Stuff & Nonsense product and website design

Ten years of Sliding Doors of CSS

Exactly ten years ago today, on October 20th 2003, A List Apart published Doug Bowman’s Sliding Doors of CSS.


A List Apart now warns readers that “While brilliant for its time, this article no longer reflects modern best practices.’ That might be true, but it would be a shame to let this anniversary pass unnoticed.

I imagine people who weren’t working on the web then might wonder why an article about styling an unordered list to look like tabs is so significant, because we can now achieve the same results using well supported CSS properties.

We can use multiple background images on a single element instead of applying images to both list items and anchors. We can use border radius to round the corners, multiple inset box shadows to create the then fashionable 3d look of the tabs. We can even use CSS gradients if we’re prepared to sacrifice a little browser compatibility.

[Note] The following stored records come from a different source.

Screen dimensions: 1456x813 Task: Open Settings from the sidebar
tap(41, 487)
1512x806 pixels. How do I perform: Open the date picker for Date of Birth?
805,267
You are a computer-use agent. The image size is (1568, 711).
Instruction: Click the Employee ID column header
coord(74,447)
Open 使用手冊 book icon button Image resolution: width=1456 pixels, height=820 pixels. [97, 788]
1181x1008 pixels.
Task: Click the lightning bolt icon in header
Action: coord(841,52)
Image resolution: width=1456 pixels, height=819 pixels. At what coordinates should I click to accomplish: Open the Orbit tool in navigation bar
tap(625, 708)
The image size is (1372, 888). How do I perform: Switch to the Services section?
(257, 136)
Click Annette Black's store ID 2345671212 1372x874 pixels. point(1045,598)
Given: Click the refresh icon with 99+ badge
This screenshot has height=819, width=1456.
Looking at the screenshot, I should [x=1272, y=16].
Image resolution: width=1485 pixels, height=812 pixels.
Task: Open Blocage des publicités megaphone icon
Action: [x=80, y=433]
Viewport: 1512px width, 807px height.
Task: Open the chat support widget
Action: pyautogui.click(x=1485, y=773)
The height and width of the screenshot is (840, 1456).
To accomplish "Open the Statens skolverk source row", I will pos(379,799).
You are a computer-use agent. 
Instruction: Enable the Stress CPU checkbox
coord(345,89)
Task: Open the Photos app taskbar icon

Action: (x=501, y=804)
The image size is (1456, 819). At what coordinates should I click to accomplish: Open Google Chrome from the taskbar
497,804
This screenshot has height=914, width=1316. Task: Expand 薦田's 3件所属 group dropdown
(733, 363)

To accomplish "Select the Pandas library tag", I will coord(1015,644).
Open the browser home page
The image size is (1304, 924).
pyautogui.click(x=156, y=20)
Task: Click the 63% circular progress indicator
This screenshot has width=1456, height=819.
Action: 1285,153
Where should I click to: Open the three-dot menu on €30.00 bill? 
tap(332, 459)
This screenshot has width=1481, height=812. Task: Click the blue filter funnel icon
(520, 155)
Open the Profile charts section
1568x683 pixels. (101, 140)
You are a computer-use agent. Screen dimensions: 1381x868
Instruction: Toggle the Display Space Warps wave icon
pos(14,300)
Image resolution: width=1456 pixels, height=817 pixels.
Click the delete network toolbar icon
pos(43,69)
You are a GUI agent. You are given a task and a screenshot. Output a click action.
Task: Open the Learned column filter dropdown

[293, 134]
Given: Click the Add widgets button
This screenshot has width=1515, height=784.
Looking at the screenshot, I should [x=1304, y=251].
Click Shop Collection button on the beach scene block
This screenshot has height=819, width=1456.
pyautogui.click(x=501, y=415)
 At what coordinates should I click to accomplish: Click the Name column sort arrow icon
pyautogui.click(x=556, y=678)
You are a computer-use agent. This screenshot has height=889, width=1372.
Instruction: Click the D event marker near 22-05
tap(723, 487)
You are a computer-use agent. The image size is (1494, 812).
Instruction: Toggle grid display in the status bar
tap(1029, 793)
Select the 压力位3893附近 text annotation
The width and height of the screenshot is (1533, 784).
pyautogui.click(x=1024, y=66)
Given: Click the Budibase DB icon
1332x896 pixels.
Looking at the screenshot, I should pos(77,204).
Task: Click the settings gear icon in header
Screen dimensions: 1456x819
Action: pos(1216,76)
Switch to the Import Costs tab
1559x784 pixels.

But before Doug, literally no one had figured out how to make rounded tabs using CSS. This was the first in a series of groundbreaking articles on A List Apart that not only pushed the limits of CSS but changed the web as we now know it. If you haven’t read the article or its follow up, or you have, but not in a while, you should do that.

Nostalgia? Sure, but a great reminder of just how lucky we are today with our developed CSS and browser compatibility we could only dream about in 2003.